Supplied information below:
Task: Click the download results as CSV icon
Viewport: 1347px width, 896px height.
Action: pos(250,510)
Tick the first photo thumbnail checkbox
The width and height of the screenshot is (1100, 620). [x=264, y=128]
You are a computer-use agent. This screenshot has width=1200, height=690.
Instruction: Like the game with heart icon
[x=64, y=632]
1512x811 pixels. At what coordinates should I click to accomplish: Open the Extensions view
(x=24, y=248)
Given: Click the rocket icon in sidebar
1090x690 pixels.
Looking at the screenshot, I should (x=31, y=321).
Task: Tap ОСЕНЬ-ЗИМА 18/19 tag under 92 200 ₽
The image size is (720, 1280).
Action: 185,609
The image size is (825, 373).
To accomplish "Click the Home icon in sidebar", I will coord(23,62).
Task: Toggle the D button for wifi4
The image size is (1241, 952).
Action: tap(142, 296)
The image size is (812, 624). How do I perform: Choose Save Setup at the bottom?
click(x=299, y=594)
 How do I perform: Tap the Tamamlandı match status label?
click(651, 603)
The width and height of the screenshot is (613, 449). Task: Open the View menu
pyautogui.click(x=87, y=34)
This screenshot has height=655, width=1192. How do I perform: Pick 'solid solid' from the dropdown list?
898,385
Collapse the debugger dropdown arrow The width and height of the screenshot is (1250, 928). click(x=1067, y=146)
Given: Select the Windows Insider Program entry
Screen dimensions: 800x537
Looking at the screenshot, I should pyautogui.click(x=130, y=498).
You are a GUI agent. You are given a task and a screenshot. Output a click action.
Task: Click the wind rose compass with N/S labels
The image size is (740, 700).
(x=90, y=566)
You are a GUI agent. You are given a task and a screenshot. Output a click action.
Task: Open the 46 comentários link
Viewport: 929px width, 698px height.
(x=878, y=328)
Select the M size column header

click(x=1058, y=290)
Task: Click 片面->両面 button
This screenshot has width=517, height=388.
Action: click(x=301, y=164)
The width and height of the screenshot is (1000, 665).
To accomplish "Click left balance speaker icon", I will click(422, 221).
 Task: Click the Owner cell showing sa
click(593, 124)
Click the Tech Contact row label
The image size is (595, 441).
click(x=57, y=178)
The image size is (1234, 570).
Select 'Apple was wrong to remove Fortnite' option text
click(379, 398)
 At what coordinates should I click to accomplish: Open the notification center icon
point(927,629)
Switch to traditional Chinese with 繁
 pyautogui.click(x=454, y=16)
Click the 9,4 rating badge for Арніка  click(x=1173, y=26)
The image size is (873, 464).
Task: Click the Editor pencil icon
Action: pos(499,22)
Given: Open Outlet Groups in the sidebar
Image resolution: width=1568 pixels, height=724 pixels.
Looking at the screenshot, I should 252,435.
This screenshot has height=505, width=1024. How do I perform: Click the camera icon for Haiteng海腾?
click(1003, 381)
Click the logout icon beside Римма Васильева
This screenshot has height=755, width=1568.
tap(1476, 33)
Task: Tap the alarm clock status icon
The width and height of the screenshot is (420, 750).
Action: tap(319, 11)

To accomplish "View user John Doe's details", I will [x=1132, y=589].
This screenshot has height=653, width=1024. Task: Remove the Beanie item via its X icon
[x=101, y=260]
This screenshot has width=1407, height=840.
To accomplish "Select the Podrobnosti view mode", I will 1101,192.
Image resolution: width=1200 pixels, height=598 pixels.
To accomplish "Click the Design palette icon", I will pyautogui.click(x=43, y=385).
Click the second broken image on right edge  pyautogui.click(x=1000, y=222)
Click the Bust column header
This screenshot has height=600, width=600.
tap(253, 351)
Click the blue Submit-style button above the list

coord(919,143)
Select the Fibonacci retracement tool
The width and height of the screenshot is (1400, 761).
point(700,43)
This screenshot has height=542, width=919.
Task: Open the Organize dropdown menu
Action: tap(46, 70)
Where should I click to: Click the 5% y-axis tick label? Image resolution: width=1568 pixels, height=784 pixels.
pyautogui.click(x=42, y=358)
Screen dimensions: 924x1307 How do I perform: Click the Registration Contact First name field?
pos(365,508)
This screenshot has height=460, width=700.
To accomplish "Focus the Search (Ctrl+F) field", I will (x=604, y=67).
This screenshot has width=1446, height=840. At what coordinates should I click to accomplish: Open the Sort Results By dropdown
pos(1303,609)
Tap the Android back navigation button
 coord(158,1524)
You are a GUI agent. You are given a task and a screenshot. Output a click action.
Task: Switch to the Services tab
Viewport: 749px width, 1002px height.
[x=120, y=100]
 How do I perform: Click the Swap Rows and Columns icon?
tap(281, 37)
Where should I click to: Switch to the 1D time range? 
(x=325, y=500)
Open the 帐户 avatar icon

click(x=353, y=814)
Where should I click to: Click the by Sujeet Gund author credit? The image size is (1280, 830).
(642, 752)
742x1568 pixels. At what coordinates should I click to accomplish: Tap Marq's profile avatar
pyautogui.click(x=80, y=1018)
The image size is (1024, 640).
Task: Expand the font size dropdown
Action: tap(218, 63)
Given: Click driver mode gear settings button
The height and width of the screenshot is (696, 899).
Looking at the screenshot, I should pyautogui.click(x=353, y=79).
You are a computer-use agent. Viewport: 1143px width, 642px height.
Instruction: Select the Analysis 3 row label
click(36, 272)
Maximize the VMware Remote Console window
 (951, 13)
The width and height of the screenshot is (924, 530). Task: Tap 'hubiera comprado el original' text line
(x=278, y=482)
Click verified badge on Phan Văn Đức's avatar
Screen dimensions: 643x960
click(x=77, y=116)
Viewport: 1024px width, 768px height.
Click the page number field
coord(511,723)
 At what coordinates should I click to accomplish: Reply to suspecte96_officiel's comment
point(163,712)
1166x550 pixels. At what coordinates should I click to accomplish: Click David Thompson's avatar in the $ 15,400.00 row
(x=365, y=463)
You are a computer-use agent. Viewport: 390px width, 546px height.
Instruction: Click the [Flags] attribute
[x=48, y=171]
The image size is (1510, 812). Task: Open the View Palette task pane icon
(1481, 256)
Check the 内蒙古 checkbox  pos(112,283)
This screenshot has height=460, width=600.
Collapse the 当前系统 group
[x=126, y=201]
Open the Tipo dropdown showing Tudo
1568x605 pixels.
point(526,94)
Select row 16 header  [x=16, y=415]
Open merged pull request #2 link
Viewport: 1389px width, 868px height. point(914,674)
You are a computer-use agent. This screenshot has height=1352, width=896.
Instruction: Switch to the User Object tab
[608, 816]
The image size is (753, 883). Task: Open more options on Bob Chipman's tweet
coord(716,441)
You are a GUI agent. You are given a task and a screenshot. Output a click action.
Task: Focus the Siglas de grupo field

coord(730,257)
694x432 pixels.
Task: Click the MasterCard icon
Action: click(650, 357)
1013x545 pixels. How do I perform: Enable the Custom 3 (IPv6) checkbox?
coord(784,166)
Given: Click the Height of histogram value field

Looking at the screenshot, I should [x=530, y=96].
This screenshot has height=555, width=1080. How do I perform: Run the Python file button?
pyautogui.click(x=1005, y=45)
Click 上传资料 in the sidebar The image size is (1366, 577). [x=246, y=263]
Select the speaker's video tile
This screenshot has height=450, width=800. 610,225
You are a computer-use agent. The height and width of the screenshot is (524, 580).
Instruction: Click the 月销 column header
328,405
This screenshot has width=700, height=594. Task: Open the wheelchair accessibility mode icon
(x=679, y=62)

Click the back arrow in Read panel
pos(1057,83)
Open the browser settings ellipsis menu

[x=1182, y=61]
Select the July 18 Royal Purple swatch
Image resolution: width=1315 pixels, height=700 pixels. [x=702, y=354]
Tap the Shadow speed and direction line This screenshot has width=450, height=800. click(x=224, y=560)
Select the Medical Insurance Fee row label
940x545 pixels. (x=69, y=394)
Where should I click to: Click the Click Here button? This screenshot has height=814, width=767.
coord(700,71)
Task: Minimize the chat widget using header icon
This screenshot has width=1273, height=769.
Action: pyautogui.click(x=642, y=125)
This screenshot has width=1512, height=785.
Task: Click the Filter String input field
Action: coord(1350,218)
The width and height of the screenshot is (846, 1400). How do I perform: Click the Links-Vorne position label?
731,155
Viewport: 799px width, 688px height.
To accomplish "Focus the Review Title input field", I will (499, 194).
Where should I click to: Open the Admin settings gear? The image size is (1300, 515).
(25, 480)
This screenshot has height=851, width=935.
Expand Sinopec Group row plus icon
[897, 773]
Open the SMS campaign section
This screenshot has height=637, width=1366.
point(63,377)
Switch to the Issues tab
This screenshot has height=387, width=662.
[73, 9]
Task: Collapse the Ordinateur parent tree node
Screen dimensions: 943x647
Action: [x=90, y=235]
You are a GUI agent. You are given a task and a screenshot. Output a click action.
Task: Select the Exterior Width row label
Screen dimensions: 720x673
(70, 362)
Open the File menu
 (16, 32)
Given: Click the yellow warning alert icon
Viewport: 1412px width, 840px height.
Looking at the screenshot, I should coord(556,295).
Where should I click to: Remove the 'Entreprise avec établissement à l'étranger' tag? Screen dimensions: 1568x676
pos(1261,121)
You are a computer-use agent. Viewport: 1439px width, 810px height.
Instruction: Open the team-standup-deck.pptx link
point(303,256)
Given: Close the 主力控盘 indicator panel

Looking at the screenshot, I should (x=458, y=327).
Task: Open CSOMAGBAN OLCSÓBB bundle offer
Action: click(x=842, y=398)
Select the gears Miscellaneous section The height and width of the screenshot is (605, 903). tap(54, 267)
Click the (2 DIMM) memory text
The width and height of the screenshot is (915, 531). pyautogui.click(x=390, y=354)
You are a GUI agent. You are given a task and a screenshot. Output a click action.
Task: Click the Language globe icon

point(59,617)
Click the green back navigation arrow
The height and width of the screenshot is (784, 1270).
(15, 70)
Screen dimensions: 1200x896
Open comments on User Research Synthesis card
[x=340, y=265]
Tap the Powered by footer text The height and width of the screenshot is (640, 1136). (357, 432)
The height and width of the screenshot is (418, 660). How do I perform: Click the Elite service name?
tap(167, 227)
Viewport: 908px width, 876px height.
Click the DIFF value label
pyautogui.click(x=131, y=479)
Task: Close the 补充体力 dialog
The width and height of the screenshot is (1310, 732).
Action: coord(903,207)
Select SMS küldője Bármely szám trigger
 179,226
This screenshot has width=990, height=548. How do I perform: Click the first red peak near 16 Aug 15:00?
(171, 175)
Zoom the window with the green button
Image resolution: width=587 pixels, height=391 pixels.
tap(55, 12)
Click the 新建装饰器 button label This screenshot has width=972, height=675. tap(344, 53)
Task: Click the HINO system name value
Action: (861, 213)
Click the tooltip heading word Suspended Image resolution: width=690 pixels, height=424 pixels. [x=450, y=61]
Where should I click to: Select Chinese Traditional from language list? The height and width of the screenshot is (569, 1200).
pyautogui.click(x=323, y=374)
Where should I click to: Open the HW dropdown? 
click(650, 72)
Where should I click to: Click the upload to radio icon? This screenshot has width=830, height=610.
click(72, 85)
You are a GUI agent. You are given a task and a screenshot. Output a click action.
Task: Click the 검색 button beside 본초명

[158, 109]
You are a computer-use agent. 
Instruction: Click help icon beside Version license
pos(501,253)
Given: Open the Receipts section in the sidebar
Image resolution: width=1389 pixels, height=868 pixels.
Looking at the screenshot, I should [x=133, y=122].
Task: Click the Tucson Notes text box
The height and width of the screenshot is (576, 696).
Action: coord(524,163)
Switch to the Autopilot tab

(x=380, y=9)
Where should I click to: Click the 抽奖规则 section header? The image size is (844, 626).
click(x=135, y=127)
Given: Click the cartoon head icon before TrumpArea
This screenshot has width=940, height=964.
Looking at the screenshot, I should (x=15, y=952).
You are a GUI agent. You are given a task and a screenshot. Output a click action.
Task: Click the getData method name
End of Supplied information.
What you have to do:
Return each line of the listing that holds the string "computer".

Output:
You are a computer-use agent. This screenshot has width=1200, height=690.
You are a computer-use agent. Viewport: 1143px width, 642px height.
You are a computer-use agent. Viewport: 390px width, 546px height.
You are a computer-use agent. This screenshot has height=1352, width=896.
You are a computer-use agent. The height and width of the screenshot is (524, 580).
You are a computer-use agent. Viewport: 1439px width, 810px height.
You are a computer-use agent. 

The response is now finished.